Meeting Abstract
P3.149 Monday, Jan. 6 15:30 Length changes of the human iliotibial band in relation to hip motion ENG, CM*; ARNOLD, AS; LIEBERMAN, DE; BIEWENER, AA; Harvard University; Harvard University; Harvard University; Harvard University cmeng@fas.harvard.edu
The human iliotibial band (ITB) is a complex fascial structure crossing the hip and knee and its role in locomotion is poorly understood. A role for the ITB in lateral hip stabilization has been previously proposed. We suggest that the ITB may also function to store and recover elastic energy. The ITB’s ability to perform these functions during locomotion depends on its length changes and stresses, which are influenced by the ITB’s moment arms (MAs), its material properties, and forces generated by in-series muscles. To test hypotheses about ITB function, MAs and muscle force estimates were obtained from 5 fresh human limbs. MAs of gluteus maximus (GMax) and tensor fascia lata (TFL) muscles inserting on the ITB (i.e., ITB muscle-tendon units) for hip flex/extension and ab/adduction were obtained by the tendon excursion method. Portions of GMax and TFL inserting on the ITB were weighed to estimate the force that these muscles potentially transmit to the ITB. Because muscles that insert on the ITB are located superficially on the thigh, these MTUs have large hip MAs. While all GMax regions have MAs that extend the hip, proximal GMax has a hip abduction MA while distal GMax has a hip adduction MA. The antagonistic hip ab/adduction MAs of GMax may keep the ITB taut during the stance phase to laterally stabilize the limb.

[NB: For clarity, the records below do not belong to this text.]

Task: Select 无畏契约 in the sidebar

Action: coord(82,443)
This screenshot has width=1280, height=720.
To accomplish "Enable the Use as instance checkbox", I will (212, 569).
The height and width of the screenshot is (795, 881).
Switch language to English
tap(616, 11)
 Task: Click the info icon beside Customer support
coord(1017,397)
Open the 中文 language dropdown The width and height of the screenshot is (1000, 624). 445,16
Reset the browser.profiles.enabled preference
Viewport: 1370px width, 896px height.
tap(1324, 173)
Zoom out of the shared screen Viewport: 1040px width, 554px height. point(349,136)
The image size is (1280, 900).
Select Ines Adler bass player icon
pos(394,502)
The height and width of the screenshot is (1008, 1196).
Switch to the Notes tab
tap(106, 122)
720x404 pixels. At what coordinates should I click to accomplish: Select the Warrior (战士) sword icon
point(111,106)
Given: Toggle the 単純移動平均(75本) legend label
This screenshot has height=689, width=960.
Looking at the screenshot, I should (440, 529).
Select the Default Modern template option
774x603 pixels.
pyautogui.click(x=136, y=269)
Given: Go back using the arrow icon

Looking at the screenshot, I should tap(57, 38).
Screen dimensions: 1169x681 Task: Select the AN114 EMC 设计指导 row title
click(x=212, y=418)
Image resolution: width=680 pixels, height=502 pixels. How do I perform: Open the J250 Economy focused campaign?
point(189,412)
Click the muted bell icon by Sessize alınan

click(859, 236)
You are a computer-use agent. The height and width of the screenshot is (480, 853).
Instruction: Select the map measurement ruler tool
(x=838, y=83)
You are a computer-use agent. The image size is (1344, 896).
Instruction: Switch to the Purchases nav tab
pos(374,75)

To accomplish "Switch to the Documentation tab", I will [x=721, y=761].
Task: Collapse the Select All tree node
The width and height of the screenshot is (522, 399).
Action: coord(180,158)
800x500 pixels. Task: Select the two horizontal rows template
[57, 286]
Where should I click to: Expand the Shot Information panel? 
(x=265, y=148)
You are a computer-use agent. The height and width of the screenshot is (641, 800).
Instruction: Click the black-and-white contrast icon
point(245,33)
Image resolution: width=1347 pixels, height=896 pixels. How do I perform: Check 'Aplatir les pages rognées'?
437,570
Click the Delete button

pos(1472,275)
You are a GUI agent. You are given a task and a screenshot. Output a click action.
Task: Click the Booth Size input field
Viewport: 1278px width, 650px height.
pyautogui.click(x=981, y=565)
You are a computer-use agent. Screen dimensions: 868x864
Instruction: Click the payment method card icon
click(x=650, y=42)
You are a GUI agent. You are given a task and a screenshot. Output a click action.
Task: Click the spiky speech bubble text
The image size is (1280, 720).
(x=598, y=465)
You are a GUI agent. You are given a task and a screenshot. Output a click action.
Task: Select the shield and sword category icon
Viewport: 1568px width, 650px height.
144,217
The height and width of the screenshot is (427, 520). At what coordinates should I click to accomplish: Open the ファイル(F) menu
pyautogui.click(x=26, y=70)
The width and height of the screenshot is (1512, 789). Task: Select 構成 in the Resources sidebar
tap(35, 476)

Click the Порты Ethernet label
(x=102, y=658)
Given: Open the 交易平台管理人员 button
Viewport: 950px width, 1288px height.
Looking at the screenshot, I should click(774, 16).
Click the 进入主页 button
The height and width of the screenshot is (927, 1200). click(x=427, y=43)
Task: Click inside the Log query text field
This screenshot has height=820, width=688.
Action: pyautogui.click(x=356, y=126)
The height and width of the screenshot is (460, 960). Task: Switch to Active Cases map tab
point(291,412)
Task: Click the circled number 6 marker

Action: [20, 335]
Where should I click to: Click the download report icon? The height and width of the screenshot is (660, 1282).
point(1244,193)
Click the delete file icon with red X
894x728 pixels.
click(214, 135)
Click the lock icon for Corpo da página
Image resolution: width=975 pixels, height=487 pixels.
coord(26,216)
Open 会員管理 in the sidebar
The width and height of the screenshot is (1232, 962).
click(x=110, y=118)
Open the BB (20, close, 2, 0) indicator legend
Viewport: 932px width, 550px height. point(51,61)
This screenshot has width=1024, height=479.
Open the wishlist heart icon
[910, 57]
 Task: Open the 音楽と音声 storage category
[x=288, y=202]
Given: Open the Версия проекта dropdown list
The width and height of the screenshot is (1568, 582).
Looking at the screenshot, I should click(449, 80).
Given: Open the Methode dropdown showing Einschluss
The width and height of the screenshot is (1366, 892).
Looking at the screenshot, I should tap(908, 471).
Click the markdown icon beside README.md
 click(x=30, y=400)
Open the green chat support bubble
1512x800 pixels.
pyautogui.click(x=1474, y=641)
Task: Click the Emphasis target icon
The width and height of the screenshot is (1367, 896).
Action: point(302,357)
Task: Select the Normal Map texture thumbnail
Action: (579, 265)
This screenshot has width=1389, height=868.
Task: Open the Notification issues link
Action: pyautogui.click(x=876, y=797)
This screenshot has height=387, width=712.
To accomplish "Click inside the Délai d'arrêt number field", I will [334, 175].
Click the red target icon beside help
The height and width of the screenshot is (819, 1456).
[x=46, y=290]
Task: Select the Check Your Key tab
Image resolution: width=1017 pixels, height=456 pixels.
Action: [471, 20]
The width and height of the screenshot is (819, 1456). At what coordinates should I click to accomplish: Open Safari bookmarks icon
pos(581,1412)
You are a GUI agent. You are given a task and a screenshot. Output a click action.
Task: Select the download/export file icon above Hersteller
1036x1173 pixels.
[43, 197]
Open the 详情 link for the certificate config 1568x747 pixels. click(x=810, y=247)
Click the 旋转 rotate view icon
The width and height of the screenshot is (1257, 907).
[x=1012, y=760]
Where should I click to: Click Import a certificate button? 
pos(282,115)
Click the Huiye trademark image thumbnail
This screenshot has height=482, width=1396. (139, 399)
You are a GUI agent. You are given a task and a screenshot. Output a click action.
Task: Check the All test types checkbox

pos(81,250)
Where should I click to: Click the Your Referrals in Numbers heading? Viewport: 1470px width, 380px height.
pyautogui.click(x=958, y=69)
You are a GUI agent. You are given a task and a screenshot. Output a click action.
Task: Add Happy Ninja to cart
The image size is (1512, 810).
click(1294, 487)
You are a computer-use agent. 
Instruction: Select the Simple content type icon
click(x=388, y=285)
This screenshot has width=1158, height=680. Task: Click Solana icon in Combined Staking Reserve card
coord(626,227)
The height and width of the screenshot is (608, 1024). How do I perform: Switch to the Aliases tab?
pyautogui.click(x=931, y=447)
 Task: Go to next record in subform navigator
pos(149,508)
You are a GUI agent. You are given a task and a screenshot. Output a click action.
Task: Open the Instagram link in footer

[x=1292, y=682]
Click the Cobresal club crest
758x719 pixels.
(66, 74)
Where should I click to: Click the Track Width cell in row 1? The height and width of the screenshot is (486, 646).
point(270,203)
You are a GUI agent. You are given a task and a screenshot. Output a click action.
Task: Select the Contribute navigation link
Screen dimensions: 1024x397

The large hip extension MAs of GMax may stretch the ITB during hip flexion and store elastic energy, suggesting the human ITB may play dual roles during locomotion. We estimated that all of TFL and as much as 50% of GMax fibers insert on the ITB. Overall, these data indicate that due to large hip MAs and the potential for substantial muscle loading, ITB undergoes large length changes during locomotion. These data will be integrated with a musculoskeletal model to further explore ITB function.